The Obama administration inched a little closer to disaster yesterday when it issued almost-but-not-quite final approval to Royal Dutch Shell to drill in the Chukchi Sea this summer. Because Shell's capping stack (a critical piece of emergency response equipment) is currently on its way to Portland, Oregon, aboard a damaged icebreaker that requires repairs, the oil company is allowed to drill only part way into the seafloor -- stopping short of where the oil is. If and when the capping stack gets to the proposed drilling site, Shell could then reapply for permission to resume drilling the rest of the way.

Last week, I wrote about why letting Shell into the Arctic makes no sense. It's a case of taking huge risks to get something we don't need. In fact, not only do we not need that oil and gas -- we can't even afford to use it if we want to meet the urgent imperative to limit climate disruption. 

So why has the administration allowed things to go this far? If this were a wedding with a reluctant bridegroom, we'd be listening to the minister clear his throat and gaze out over the congregation. I don't know. Maybe, even though they know this is a bad idea, they just don't have the guts to call it off.

But you know what? That's the wrong analogy. What's about to happen in the Chukchi Sea is more like a blind date than a shotgun wedding. Even if Shell manages to get its act together with its exploratory drilling this summer, it will still need approval for commercial drilling, and it will be even harder to make a case that such drilling can be done safely. Shell would also need to install hundreds of miles of pipeline, both on the seafloor and dry land. The process could take a decade or more, and every step along the way, we have opportunities to make the case that clean energy is better for our country and our planet. And the longer this drags on, the more obvious it will be that drilling in Arctic waters is an unnecessary invitation to disaster.
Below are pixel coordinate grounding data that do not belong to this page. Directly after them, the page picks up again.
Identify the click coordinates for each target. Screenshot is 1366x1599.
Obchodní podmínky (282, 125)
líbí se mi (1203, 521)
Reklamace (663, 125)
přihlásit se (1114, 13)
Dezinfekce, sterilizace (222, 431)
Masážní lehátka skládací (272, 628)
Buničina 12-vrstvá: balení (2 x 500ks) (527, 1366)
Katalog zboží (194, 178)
When Shell's damaged ship arrives in Portland, we'll be there. When Shell cuts corners or takes dangerous risks, we'll be there. When this or any other administration flirts with selling more oil leases in the Chukchi and Beaufort seas, we'll be there, in the courts and on the streets. We're in this for the long haul, along with the hundreds of thousands of Americans who've already joined the growing #ShellNo! movement. We're in it for the Arctic, for the wildlife, for the Native Alaskans, and for the climate. And we're in it to win.